Render the lines below as a Markdown table with the columns "Number" and "Text", giving each line a row number and skipping blank lines. Omit the pictures from the table.
START PROVIDED RECORDS
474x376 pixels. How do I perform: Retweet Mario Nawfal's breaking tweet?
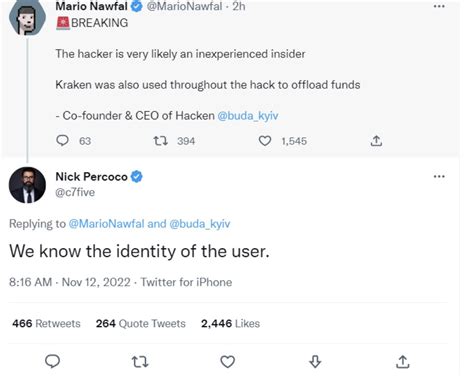[160, 141]
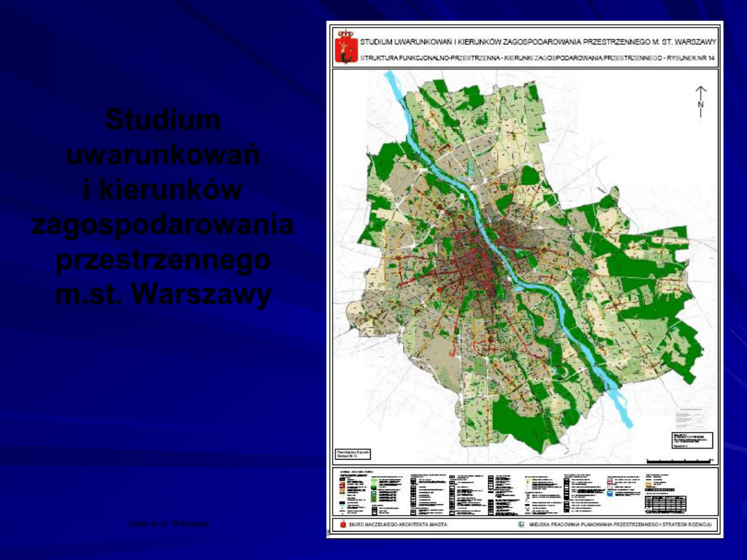Click the Warsaw coat of arms emblem

pos(344,46)
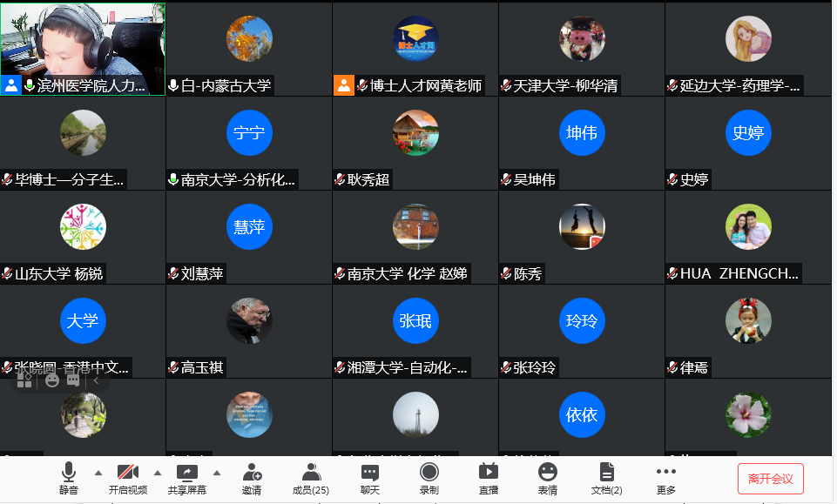Turn on camera with 开启视频
Image resolution: width=837 pixels, height=504 pixels.
(127, 479)
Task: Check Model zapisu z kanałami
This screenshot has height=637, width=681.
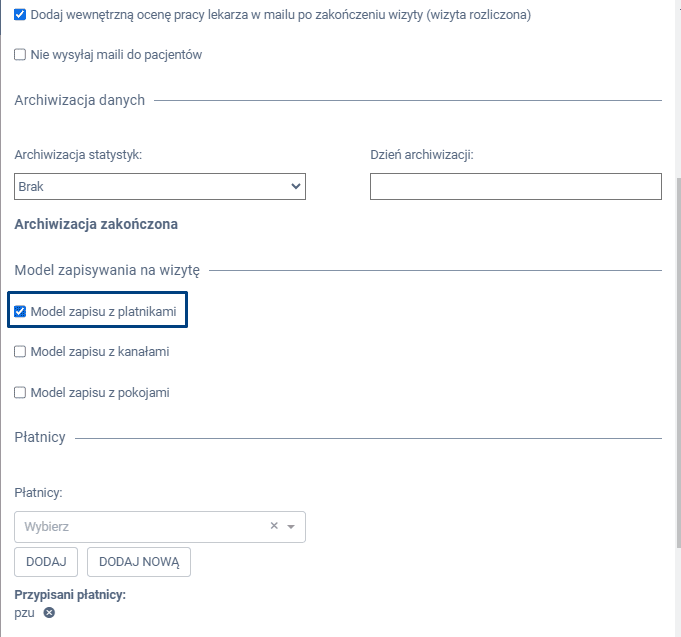Action: [20, 352]
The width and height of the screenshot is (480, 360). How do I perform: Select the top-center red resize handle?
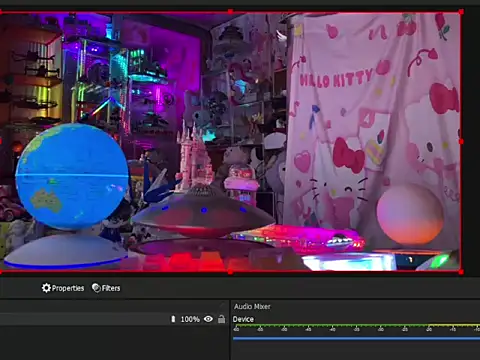point(230,12)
END PROVIDED RECORDS
FINISHED ANSWER.
| Number | Text |
|---|---|
| 1 | 474x376 pixels. How do I perform: Retweet Mario Nawfal's breaking tweet? |
| 2 | [160, 141] |
| 3 | Click the Warsaw coat of arms emblem |
| 4 | pos(344,46) |
| 5 | Turn on camera with 开启视频 |
| 6 | Image resolution: width=837 pixels, height=504 pixels. |
| 7 | (127, 479) |
| 8 | Task: Check Model zapisu z kanałami |
| 9 | This screenshot has height=637, width=681. |
| 10 | Action: [20, 352] |
| 11 | The width and height of the screenshot is (480, 360). How do I perform: Select the top-center red resize handle? |
| 12 | point(230,12) |